Here's The Difference Between Identifying As Demisexual Vs. Asexual

Sexuality is a whole spectrum of colors, feelings, genders, identities, and orientations, each differing from the other in ways both minor and major. Even sexual orientations that fall under the same broad umbrella can have differentiations, and demisexuality is one of them. Although it falls on the asexuality spectrum, demisexuality differs from identifying as asexual or an ace. In fact, the asexuality spectrum is much bigger than you might think. The umbrella of asexuality alone is home to almost 150 unique types of asexuality, per Asexuality.org.

With all these labels, it can seem almost impossible to find the one that suits you perfectly. But you should know that these terms are ever-evolving, so even if you can't find one right now, don't panic. Labels can be confusing, to say the least. Speaking to Very Well Mind, Dr. Margaret Seide, a board-certified psychiatrist, aptly explained why it can be so hard to put yourself in a box: "With something as complex and multi-layered as human sexuality, it makes sense that one word doesn't capture someone's full experience as a sexual being."

Broader terms aren't always able to accurately capture the nuances of the ever-changing, complex, and varied human emotions and feelings either. This could be why we've seen several highly-specific terms such as novosexual, abrosexual, neptunic, and numerous others gaining traction in recent years. Even popular beliefs are constantly being challenged and changed. Thus, what was once considered a disorder by the DSM is now correctly labeled as asexuality. 

What it means to identify as an asexual or a demisexual

At its core, asexuality is generally defined as an absence or lack of sexual attraction. When they spoke to Seventeen, the public training manager at The Trevor Project, Keygan Miller, clarified: "While most asexual people desire emotionally intimate relationships, they are not drawn to sex as a way to express that intimacy." Although this is the basic meaning of asexuality, there are several hues to it.

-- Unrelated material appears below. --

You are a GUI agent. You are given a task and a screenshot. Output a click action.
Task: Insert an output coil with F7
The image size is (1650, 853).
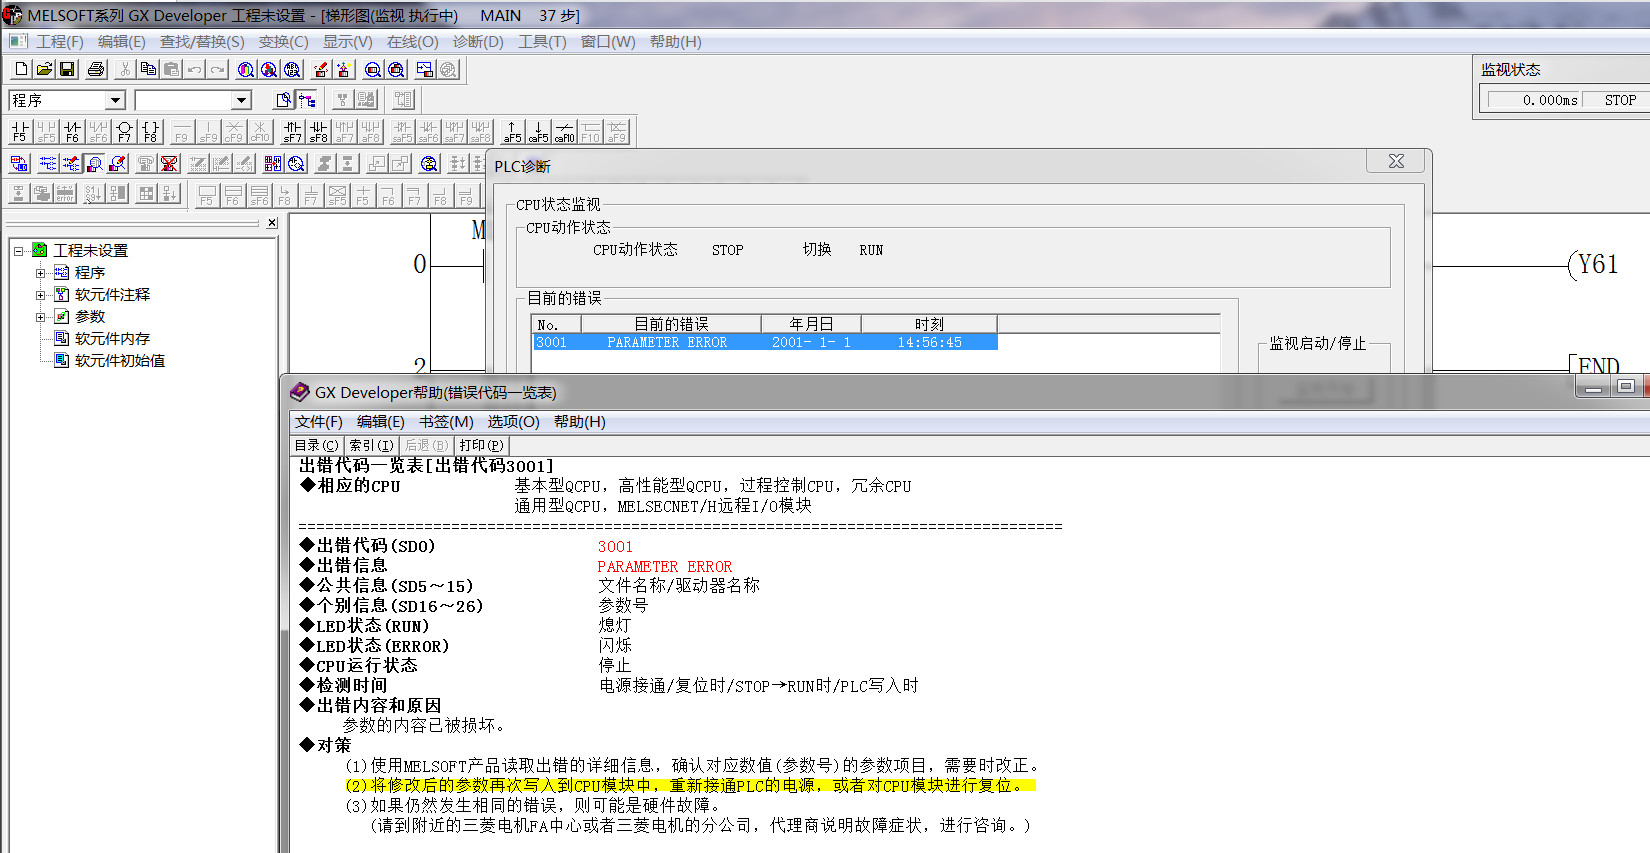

An asexual person, or ace, can be many things. Despite having a lack of sexual desires, they may still choose to engage in sexual activities to satiate their libido or make their partners feel good. They can also be aromantic, meaning they don't feel romantic attraction for anybody or they can experience romantic attraction without sexual feelings. On the other hand, demisexuals do experience sexual desires, but only for the people with whom they're emotionally bonded. 

Ted Lewis, the youth and families director at the Human Rights Campaign, acknowledged to Seventeen that asexuality and demisexuality may appear the same on the surface. Further, "It's not uncommon for demisexual people to identify as asexual, and then once they get into those closer, emotional relationships, realize that demisexual is a better understanding of who they are." Lewis added that a demisexual is far more likely to find a partner by joining communities that are centered around common interests like fan clubs or music classes. 

What's the difference between an asexual and a demisexual?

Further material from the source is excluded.